A “Kirn”el of Sound
Way Back When...
A cohesive story on the history of sound in games and procedural audio provided insight into past and current examples. Interesting examples of pre-computer uses for dynamic compositions used in wayang puppet theatre. This approach uses percussionists that perform in relation to the story being told. In contrast to linear compositions, the musical score is adaptively tailored to the characters actions and narrative events. Sound familiar?
Majority of game audio is adaptive, dynamic and interactive. Nonlinearity in games requires audio systems to provide cohesive sound that supports detailed narrative decision trees and player interactions.
Early game audio was all integrated into the hardware so as the game played so did the audio. An example of this is Famitracker, used for producing music for the NES/Famicom-systems.
Further down the line developments were made to deal with the increasing nonlinear aspects in game designs. The XMF (eXtensible Music Format) file format developed by MMA (MIDI Manufacturers Association) was a result of this. This enabled interactive music to be implemented into games through the Soundtrack Manager from IASIG (Interactive Audio Special Interest Group). Lucasarts used these tools and processes but began to phase it out when the popularity of CD-ROM increased significantly among game developers.
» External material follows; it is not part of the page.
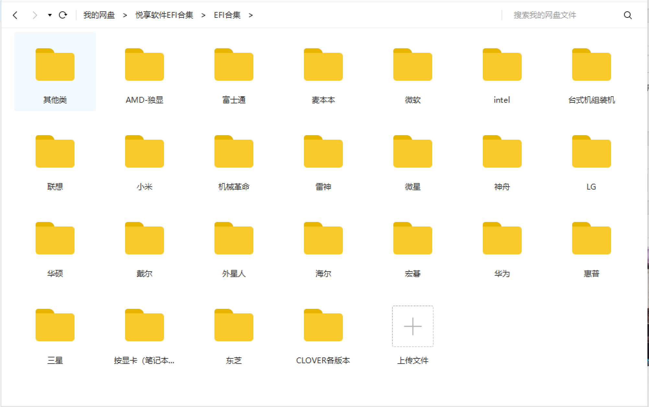Click the back navigation arrow
The height and width of the screenshot is (407, 649).
point(15,15)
Other attempts have been made to design systems that support the concept of indeterminacy. Brian Eno and Peter Chilvers created a generative music system called Bloom.
Following this, Eno teamed up with William Wright to develop generative based game Spore. An attempt was made to hack Pure Data disabling the GUI to allow patches to run within the game.
This guest lecture presented interesting and thought provoking opinions on uses for Pure Data and its position in the industry. Although its open source and easily portable this can be a negative thing raising issues of version control and constant maintenance to avoid deprecation.
Interesting points were raised in relation to licensing acts and regulations on open source projects. Something to consider if commercial market is the end goal for this bespoke middleware project.
PD EVERYWHERE - Article on Pure Data uses.
PdPod - Video demonstrating a Pure Data patch being ported to iPod.
Dimensions - Video of app by RJDJ.
Pugs Love Beats - Article on app.
Bloom app - Video demonstrating the app in use.
GPL license - Information on open source developed projects.
Diggin’ in the carts - documentary about wavetable synthesis in video games.
Previously stated things to look into:
Integration of a sampler into the patch was explored and tested. Results showed multiple objects not supported by the Heavy compiler. For now the idea has been put on hold until further investigation can be done. Options include switching to another integration workflow such as Kalimba or Libpd or finding and replacing the objects in order to make the patch compatible with the Heavy compiler. A final option would be to try and build a sampler from scratch using only Vanilla objects.
Integration of audio effects chains on patch elements. Brief attempts were made with little success. Integration of a basic reverb worked but exposing the paramters to control dry/wet mix caused issues. Further investigation within a separate patch to understand the configuration will provide transferable techniques.
Setup presets section. Concept is simple enough and easily achievable. Simply creating a set of parameter values in number object that can then be sent to the relevant parameters controlling various characteristics of sounds. This could be trailed with the already exposed parameters to see how it operates.